I am not a shouter, not in the slightest. As an only child, I have no experience of shouting matches with siblings, and on the odd occasion I get riled up, I tend to quietly seethe or aim for text-based rants. Shouting or screaming - anything that requires me to raise my voice - is not something that is natural to me. Throwing social anxiety into the mix doesn't help matters either. But the whole reason I auditioned for this play was to step out of my comfort zone. We're all supposed to do one thing that scares us every day; maybe this is my thing today.

So I do it, I shout my lines. And I wait, eager and expectant.

"Not good enough," the harshness of his tone makes me wilt a bit. "I want to feel your anger. Just imagine you're a mother telling off her two children who are screaming at each other. You need to make yourself heard." Make myself heard, what a ridiculous thing to say! I thought to myself. I don’t happen to be very good at that either.
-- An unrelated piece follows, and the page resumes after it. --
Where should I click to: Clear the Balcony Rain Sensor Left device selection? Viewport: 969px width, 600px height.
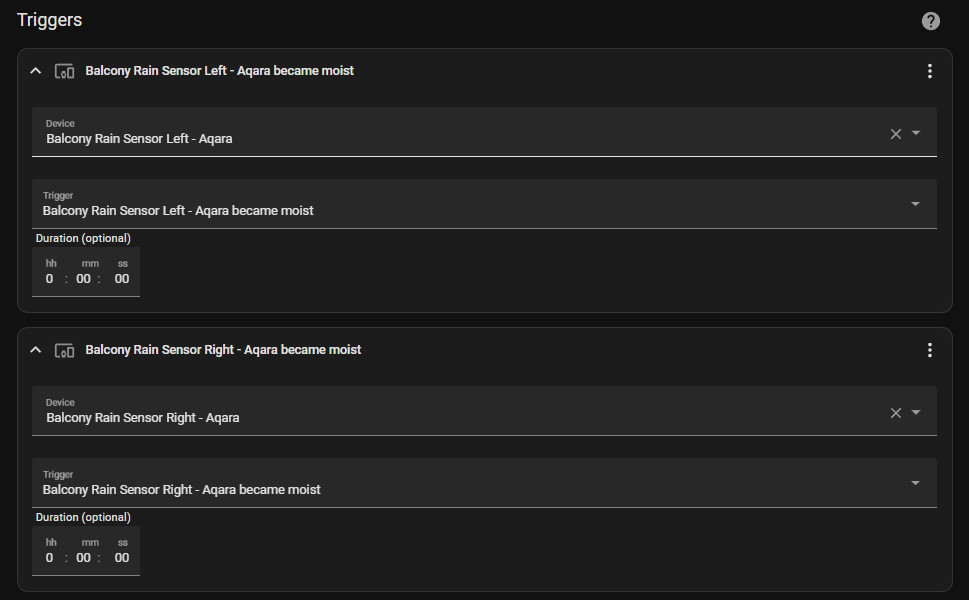896,134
People don't look at me and think actress. And I understand that, because neither do I. Most people's response when I tell them that I dabble in acting is generally along the lines of, "Really? You? An actress?" I'm hesitant, awkward, quiet-natured. I don’t instantly command attention in a room and often have to remind people where we’ve met before. But I knew auditioning for this play was something I needed to do, so I didn’t have to spend later life thinking ‘what if?’
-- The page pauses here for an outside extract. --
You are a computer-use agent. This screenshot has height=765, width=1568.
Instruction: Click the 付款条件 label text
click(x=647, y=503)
I didn’t see it coming, when I stood in front of the production team in that cold, drafty audition room, cracking jokes that this would be my theatre comeback after my role as Icicle #5 in my Year 4 teacher’s musical, Icicle Jack. I never expected in that moment, that I was going to end up landing the female lead.

It's just my two directors and me in the room at this point, everyone else has been sent home, satisfied with their performances that night. I should be so lucky. We try things to encourage me to project my voice. Vocal exercises, singing, something about using my diaphragm. At one point we're just listening to heavy metal to try and get me pumped up. I try thinking of things that stir up anger in me: slow walkers, my ex, men’s rights activists.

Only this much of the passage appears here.